First Android-Powered Netbook This Summer?


“Guangzhou Skytone Transmission Technologies Company” isn’t a corporate name that likely springs to mind for many when they think of notebook PCs.

But it could be set to become a lot more well-known if it makes good on its bid to become the first to market with a netbook based on Google’s Android operating system.

The company is currently in the final testing stages and expects to release it within three months for an estimated price of $250.

Guangzhou Skytone‘s co-founder Nixon White told Computerworld that the device, branded the Skytone Alpha 680, could ship as early as July. According to the company’s product site, the Alpha 680 uses a 533MHz ARM 11 CPU, the same chip used by Apple (NASDAQ: AAPL) in the iPhone, has a 800×480 seven-inch LCD screen, touchpad, keyboard, and built-in Wi-Fi.

Total storage, though, is skimpy: 128MB of memory, expandable to 256MB, and 1GB of sold state drive (SSD) storage, expandable to 4GB. That’s not including the use of other flash drives in its SD card and USB ports. The device would only weigh about 1.5 pounds.

Android is a Linux-based operating system Google (NASDAQ: GOOG) developed for the handheld market. The first Android device, the HTC G1, is sold by U.S. wireless carrier T-Mobile, and while popular, hasn’t set the world on fire the way the iPhone has.

However, there has been interest in using Android in other phones and other devices. T-Mobile said it will launch more Android devices this year and next, and both Dell and HP are considering use of Android in upcoming netbooks and smartphones.

The main appeal of Android to all of these players, especially netbook players, is the price: It’s free. Microsoft (NASDAQ: MSFT) has been the dominant OS vendor in the netbook space, selling a whittled-down version of Windows XP for netbooks for $50.

It also promises its forthcoming Windows 7 operating system will run on netbooks as well, although not on devices with specs as low as the Skytone Alpha 680.

For all the talk of seeking an alternative to Windows, it was alternatives to Windows that seemed to have been the biggest boomerangs. Earliest netbooks loaded with Linux came right back to retailers, with return rates of more than 10 percent, as customers found themselves confused as to how to run a non-Windows machine.

For that reason, NPD Group analyst Stephen Baker, who has tracked netbook sales and the high return rate, remains skeptical.

[cob:Special_Report]”It will run all the risks of Linux notebooks — that’s why I think Android will not be successful on netbooks as long as people consider them to be PCs,” he told InternetNews.com.

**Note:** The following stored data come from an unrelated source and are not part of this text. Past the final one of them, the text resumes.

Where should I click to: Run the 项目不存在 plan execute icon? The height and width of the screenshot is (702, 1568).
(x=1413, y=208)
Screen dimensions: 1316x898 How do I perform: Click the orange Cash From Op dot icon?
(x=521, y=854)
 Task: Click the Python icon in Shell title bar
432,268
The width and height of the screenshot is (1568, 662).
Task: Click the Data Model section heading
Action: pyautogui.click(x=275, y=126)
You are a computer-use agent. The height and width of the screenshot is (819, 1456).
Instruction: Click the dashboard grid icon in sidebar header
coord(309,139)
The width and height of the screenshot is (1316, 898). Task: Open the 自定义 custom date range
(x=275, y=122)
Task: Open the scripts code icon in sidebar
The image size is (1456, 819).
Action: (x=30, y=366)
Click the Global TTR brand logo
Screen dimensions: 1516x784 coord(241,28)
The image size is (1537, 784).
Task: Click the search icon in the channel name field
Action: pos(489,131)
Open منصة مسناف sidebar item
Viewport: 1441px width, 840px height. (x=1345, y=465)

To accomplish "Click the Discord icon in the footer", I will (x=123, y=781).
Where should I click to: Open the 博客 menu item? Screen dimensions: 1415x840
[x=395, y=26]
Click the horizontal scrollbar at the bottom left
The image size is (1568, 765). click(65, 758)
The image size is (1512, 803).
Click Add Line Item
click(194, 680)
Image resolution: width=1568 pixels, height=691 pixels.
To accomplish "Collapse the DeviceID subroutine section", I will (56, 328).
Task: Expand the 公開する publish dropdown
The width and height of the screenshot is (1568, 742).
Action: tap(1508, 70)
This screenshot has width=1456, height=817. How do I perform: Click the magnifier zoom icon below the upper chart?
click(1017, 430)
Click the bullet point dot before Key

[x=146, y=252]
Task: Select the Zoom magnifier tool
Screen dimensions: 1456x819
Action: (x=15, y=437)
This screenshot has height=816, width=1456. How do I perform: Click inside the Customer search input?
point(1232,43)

“When they are not viewed as PCs, that will give people a different viewpoint of what they are buying and give Android an opportunity to be viewed differently, like when customers are buying a smartphone,” he added. “As long as this is marketed as a PC, you won’t see the mass consumers embrace it like they would with something with a Windows or Apple logo on it.”

Guangzhou Skytone spokespeople did not return request for comment by press time.